Luca Siragusa, the new contributor to this blog, has done extensive research on this matter, evaluating how the low cost airline model and, later on, the "hybrid airline model" have evolved in different geographies. In this guest-post he provides an outline of this research and findings.
About the author:
Luca Siragusa is a tourism management graduate of the Libera Università di Lingue e Comunicazione (UILM), Milano, Italy and a candidate to the 2013/14 MSc in Air Transport Management at Cranfield University. His professional experience also includes a stint at Ryanair's Sales & marketing Department, in Dublin.
To contact him directly: firstname.lastname@example.org
LCCs operations in different markets: the cases of Europe, the US and Canada
One of the airline industry’s most interesting phenomena in the last decade has been the seemingly unstoppable rise of low cost carriers (LCCs) in aviation’s most mature markets.

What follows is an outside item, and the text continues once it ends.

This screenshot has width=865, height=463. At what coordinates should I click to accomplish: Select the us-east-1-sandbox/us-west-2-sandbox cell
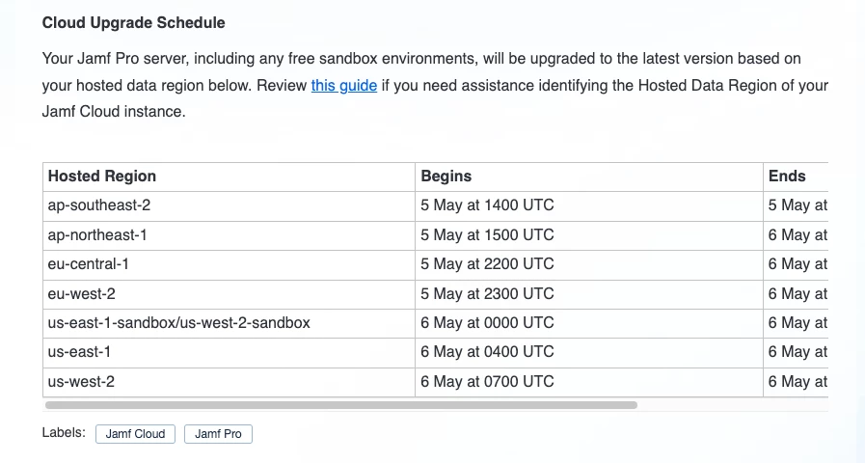coord(229,323)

The model initially brought to success by
Southwest airlines immediately after deregulation was then applied in other
markets. Initially it followed the same paradigms, adapting only when required
With the development of LCCs in the different markets though, the adherence to the initial model is becoming increasingly unclear. Hence analysts talk today about different degrees of hybridization of LCCs.
While internal strategy choices operated by airlines certainly played a role in this process of evolution from the original model, it is interesting to look at the role played by market characteristics.
My research analysed these differences in LCCs operations in the most mature aviation markets: Europe, the US and Canada.
The author has used a series of financial and scheduling data, together with the support of interviews to key members of the industry in order to analyse the influence of the following market differences on airlines’ business models:
- Network structures;
- Distribution & sales;
- LCCs-airprot relations;
- Code share and interlining;
- Consolidation and behaviour of new entrants;
- Relations with destinations: LCCs and tourist flows;
- Cost structures.
The research is mainly based on three case study airlines – Ryanair, Southwest airlines and WestJet – but also considers a wider series of carriers in some so-called control groups, for a total of 9 airlines analysed in the three markets. The quantitative comparison of the carriers analyse had been carried out thanks to the application of a set of metrics designed by Mason & Morrison, which are especially aimed at comparing airlines business models by using scheduling and financial data.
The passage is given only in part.